The study, published today in the British Medical Journal, compared the Scottish situation with England, where financial incentives have continued. The NHS Quality and Outcomes Framework (QOF) pay-for-performance scheme began in 2004. It was designed to remunerate general practices for providing good quality care across a range of key areas such as cancer, diabetes, heart disease, mental health, and obesity.
In 2016, Scotland abolished the QOF to reduce the bureaucratic burden on GPs and to free-up their time for patients but continued collecting performance data for some QOF indicators for the next three years.

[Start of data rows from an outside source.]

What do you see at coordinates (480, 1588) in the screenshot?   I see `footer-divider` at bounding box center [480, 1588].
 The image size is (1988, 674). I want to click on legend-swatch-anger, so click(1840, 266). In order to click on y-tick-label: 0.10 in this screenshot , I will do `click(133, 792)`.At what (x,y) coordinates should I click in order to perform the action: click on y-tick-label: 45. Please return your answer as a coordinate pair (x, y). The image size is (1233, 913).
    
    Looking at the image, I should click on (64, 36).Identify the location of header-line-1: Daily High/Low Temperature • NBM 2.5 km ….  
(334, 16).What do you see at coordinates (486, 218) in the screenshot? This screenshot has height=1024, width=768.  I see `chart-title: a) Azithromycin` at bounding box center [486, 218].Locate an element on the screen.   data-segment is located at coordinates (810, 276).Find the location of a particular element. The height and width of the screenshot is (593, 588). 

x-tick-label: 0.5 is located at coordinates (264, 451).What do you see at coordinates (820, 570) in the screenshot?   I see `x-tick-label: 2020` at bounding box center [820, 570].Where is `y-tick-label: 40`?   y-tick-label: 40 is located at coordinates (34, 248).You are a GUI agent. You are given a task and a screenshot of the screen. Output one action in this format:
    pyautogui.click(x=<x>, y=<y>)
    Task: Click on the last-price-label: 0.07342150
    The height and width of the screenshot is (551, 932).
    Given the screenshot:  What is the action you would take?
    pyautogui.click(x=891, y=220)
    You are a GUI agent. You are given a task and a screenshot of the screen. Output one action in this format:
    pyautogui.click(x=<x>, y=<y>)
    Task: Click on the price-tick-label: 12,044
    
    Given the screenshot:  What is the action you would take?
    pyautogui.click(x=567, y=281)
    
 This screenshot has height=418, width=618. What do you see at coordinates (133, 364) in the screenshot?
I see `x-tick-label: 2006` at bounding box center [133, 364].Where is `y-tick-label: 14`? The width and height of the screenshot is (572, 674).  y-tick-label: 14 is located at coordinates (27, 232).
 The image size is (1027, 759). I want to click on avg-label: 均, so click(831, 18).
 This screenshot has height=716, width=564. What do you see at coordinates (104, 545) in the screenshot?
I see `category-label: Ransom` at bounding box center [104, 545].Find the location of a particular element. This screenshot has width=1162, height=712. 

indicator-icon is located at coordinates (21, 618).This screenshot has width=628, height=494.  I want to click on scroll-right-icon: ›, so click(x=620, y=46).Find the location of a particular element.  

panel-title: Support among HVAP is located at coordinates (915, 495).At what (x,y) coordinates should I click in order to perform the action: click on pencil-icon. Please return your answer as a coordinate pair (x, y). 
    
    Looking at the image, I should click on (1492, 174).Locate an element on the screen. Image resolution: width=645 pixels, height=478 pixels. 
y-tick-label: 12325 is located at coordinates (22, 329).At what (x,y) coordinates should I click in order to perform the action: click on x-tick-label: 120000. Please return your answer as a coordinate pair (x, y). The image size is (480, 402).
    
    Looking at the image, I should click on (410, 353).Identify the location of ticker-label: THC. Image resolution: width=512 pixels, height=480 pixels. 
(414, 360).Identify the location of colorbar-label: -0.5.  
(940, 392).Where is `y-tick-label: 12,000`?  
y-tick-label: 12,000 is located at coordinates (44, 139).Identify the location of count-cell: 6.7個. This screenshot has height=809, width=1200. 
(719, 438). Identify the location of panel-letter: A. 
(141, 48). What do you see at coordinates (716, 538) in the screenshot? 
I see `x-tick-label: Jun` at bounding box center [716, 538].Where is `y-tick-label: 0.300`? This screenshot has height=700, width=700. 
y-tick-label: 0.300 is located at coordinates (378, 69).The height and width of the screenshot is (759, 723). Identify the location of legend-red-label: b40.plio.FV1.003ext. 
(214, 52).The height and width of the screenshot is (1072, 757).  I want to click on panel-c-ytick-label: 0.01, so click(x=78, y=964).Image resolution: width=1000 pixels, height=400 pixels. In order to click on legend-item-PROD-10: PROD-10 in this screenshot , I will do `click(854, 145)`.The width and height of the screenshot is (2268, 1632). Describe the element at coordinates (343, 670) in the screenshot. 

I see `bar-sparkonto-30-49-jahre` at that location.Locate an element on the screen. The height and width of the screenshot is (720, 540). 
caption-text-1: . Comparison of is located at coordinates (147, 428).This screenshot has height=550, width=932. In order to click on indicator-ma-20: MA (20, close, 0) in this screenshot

Researchers were therefore able to use this data to evaluate the impact of QOF withdrawal on the reported quality of care in Scotland compared with England over the same period. They measured changes at one year and three years after withdrawal of QOF financial incentives in Scotland across 16 quality-of-care indicators measured annually from 2013-14 to 2018-19.
Compared with England, the researchers found a significant decrease in reported performance for 12 of the 16 quality-of-care indicators in Scotland one year after QOF was abolished and for 10 of the 16 indicators three years after QOF was abolished.
The researchers, from the National Institute for Health and Care Excellence (NICE) and the Universities of Cambridge, Dundee, Edinburgh and Manchester, say further studies are required to better understand the full impact of withdrawal and the accompanying refocusing of quality improvement resources.
Dr Daniel Morales, from Dundee’s School of Medicine, said, “Whilst changes in performance appear to have occurred after QOF withdrawal in Scotland it is difficult to distinguish whether this was related to care not being recorded as opposed to not being delivered.
“It's also important to recognise that we know that although QOF did lead to some improvement in reported quality of care when introduced, it also risked 'crowding out', with less attention on other aspects of care which were not part of pay-for-performance. However, we were not able to examine whether abolishing QOF reduced these unintended effects of pay-for-performance."
Indicators included mental health care planning, foot screening for patients with diabetes, blood pressure control in patients with underlying vascular conditions, flu vaccination and anti-clotting treatment in patients with heart disease.
Reductions at one year ranged from 30 percentage points for mental health care planning to three percentage points for flu vaccination in people with heart disease.
At three years, the absolute difference between Scotland and England was largest for recording of mental health care planning (40 percentage points) and diabetic foot screening (23 percentage points).
But clinically important reductions (between 10 and 20 percentage points) were also found for other outcomes such as blood pressure control in patients with vascular conditions.
No significant differences were seen between Scotland and England three years after QOF withdrawal for flu vaccination and anti-clotting treatment for heart disease patients.
The researchers acknowledge that these are observational findings with relatively few time points, and that analysis was restricted to indicators implemented in both England and Scotland in the three years between April 2013 to March 2016.
The findings are, however, consistent with a published analysis of a different range of withdrawn indicators in England, and the researchers believe the results are likely to be generalisable.
Professor Bruce Guthrie, from the University of Edinburgh, added, “An important aspect was the foresight to collect data after QOF withdrawal, allowing the impact of changes to be evaluated and any quality improvement interventions to be based on evidence as well as opinion.
“These findings are highly relevant to designers of pay-for-performance and healthcare quality improvement programmes internationally. We recommend that data continue to be collected for a period after the withdrawal of any indicator or performance scheme to monitor the impact.”